This script directs gmGlobal.exe to load the VBIs for the two VBP translations and generate a RemoveUnused report. The report is placed in the BndFile associated with the task to facilitate integration with gmStudio progress tracking and reporting.

The InformationFiles statement supplies the list of information files to be processed by down stream statements like FindCallByName or RemoveUnused . The list is initiated either by the statement <InformationFiles site="folder"> or by a statement <InformationFiles> with no site attribute specified. When "site" is specified the list consists of all files with the "vbi" extension in the specified folder. When not, each file is introduced by a statement <Load id="pathname">. 

The RemoveUnused statement scans a set of loaded information files to find those members that are not used. The RemoveUnused algorithm proceeds in two phases – Local and Global. The ultimate problem faced by the RemoveUnused algorithm is that once a set of members are removed any other members that were referenced only in that set become unused. These members then form the next set of removals and so on.   But "identifying members only referenced by the removed members" cannot be done directly. Rather all references made by unremoved members must be computed. This core operation is performed by the gmAPI Runtime.References() service method and this method is at the heart of the algorithm here. Ultimately this final loop of identifying unused members and recomputing the references using Runtime.References() until no new unused members are found is performed by the method RescanForUnusedReferences(). This method is called by both the Local and Global removal phases. Once all Unused members have been identified this statements authors a set of Registry.RefactorFile statements that can be used by the same translation scripts that produced the information files to author target code that does not include the unused members.

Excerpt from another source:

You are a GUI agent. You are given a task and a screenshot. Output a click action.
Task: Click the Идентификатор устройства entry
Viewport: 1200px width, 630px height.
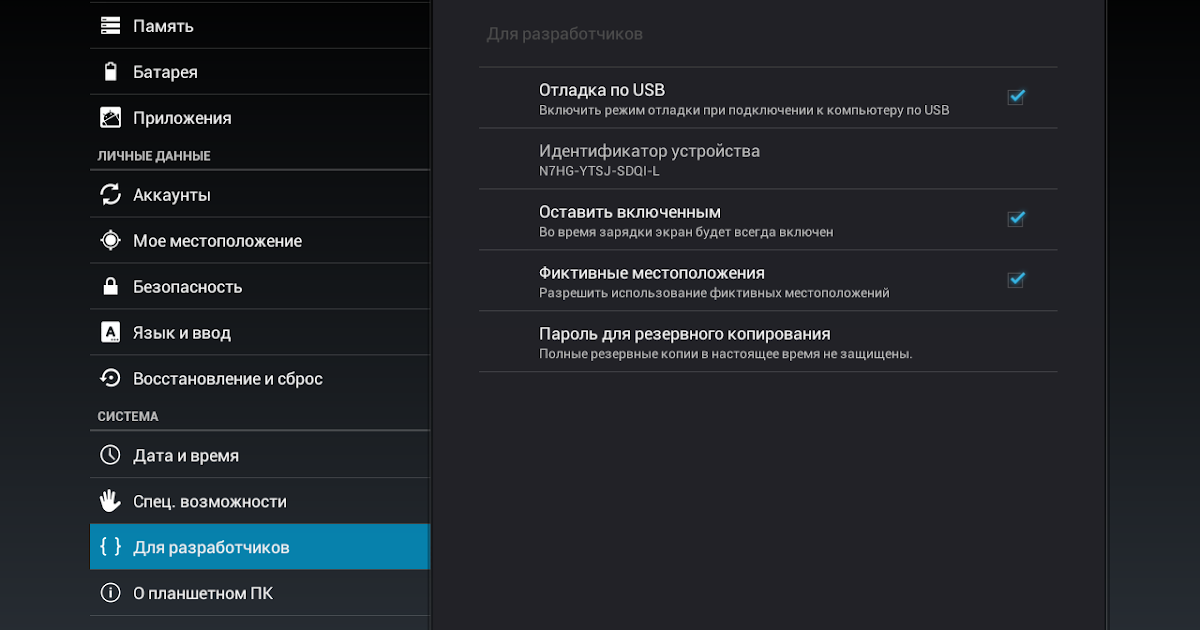pos(649,159)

CAUTION: The RemoveUnused algorithm changes the attributes of the members of the information files. Once it has completed, these information files cannot used again to do this operation again, perhaps with different member types or different do not removes. Copies of the source information files must be made before performing the removes or the source information files must be refreshed by rerunning the scripts that produced them. (Note in developing this application I made this mistake many times).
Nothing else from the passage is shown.